博士は肩をすくめて玲奈から、眼鏡をはずしてやった。

 

「マーシーにもあの糸が見えるようじゃ、完全にバグが起きているよ。もう一度、作り直しだ」

 

やれやれという風に、眼鏡をつまんで再び自分にかけた。

 

「今回のことは、マーシーにとってもいい勉強だったんだ、だから玲奈さんも申し訳ないなんて思わなくていいよ」

 

ぼんやりと博士は自分の左手を眺めていた、彼女の手から垂れる赤い糸を見ているのだろう。たどれない、赤い糸を。

 

「うん、でもそれはそれ、今回の件は私が悪いと思ったから謝ってるんだから、博士も気にしなくていーよ」

 

そう言って、お互いクスリと笑いあった。

 

 

 

「お待たせしまいした…おや、どうされたのですか、二人して。私の顔に何かついてますか?」

 

盆にヒビの入った湯呑を載せながらマーシーは二人の含み笑いに首を傾げた。

 

 

 

長い付き合いの二人に、一人の機械の青年が加わって、それからまた長い付き合いになるのだろう。 

玲奈は博士のかけている眼鏡を見やった、そこにはきっと先ほどと同じようにマーシーの左手に糸がぶら下がっているはずだ。

 

 

人は誰でも恋をする、それは誰もが自分の『対』求めるためだと玲奈は思っている。

誰だって、それこそ機械にだってきっとそれは存在する。

 

あの眼鏡は、もしかしたら失敗作ではなく、珍しい博士の成功品だったのかもしれない。

 

 

「博士―、そういえば博士はどうしてマーシーをつくったの?」

 

「ん?そうだね…」

 

 

玲奈の質問を興味深そうに見るマーシーを尻目に、博士は面白がるようにして玲奈にだけ耳打ちした。

その理由を聞いて、今度こそ玲奈は声を出して笑った。

 

なるほど彼女は確かに博士で研究者だ。こんなことでマーシーを作ってしまうなんてすごすぎて笑うしかできない。

 

笑われて、少しだけ不思議そうな顔をする博士と、その背後でさらに首を傾げるその作品。

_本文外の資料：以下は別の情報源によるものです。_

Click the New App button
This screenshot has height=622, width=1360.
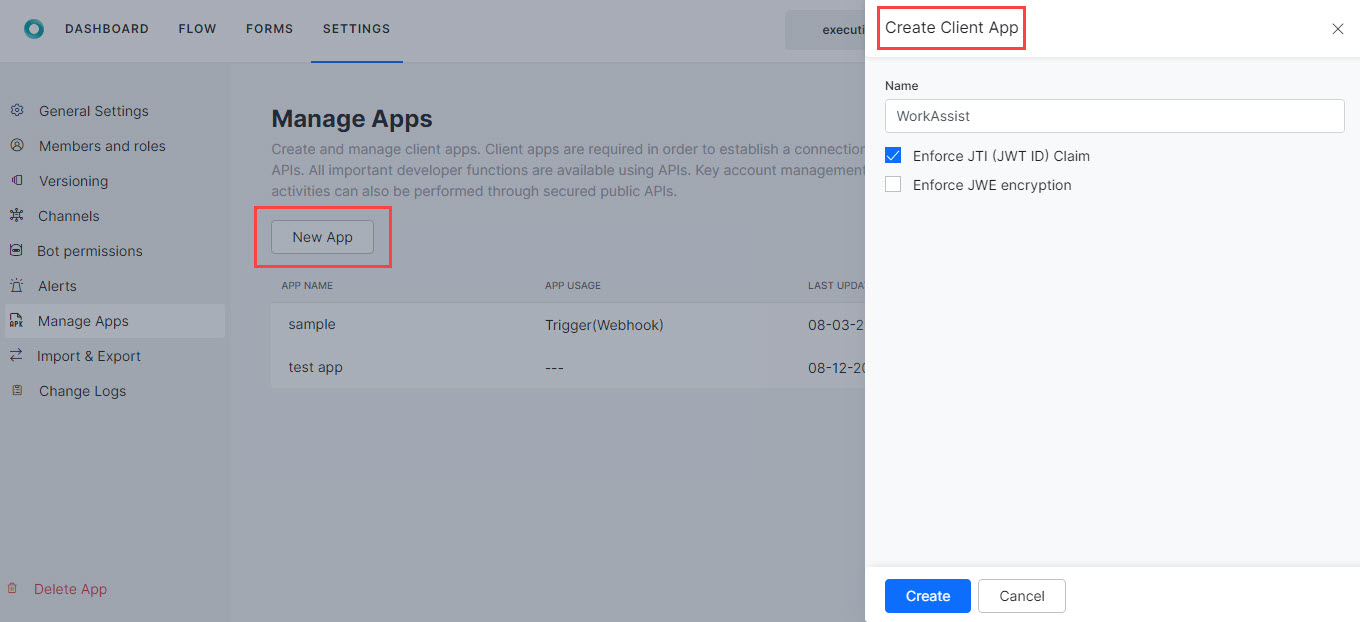coord(322,237)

案外この二人はお似合いになるのかもしれない、もしかしてもしかしたら二人の赤い糸の先は互いだったりしたらなおさら面白い気がする。

 

 

(恋人というのを創ってみたかったんだ)

 

 

「博士―、それ、言うの博士じゃなかったら、検閲ものになってるわよー、ほんと18禁になっちゃうって」

 

 

 

真顔の恋愛発明家にまっとうに突っ込んだつもりの玲奈だったが、彼女はそれから一ヶ月間、腹を立てた彼女に、出入り禁止をくらったのだった。